* _WHAT IS BEING ASKED_
Which lines of the records below contain the string "panel"? Report each of them.

[[ DATASET RECORDS open ]]

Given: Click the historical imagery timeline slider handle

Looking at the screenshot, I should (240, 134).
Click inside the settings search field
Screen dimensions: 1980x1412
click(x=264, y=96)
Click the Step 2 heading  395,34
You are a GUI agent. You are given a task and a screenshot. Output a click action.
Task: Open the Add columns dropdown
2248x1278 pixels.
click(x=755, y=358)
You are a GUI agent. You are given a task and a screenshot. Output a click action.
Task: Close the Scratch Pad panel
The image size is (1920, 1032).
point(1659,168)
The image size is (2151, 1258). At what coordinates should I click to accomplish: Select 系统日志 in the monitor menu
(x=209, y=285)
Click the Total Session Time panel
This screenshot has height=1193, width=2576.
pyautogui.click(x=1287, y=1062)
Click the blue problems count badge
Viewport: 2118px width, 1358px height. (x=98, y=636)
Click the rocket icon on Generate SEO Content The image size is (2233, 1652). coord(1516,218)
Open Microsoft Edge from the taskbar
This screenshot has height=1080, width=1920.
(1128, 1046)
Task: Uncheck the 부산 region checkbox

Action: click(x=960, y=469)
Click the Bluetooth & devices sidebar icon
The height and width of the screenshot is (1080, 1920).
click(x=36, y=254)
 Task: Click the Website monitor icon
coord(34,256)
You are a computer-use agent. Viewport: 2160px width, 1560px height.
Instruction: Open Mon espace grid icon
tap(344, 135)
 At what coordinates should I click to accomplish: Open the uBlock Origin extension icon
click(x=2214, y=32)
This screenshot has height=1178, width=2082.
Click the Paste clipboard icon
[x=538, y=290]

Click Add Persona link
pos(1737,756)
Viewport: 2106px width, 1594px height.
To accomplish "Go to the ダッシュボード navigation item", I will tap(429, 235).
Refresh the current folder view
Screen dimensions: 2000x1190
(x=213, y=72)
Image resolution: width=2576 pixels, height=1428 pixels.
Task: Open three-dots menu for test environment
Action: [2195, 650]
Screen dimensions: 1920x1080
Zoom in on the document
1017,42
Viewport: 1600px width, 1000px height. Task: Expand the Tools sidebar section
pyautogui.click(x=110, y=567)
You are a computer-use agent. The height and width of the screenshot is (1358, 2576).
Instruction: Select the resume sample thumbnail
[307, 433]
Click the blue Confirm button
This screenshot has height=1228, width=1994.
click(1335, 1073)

[[ DATASET RECORDS closed ]]

* _RESPONSE TO THIS TASK_
Task: Close the Scratch Pad panel
Click the Total Session Time panel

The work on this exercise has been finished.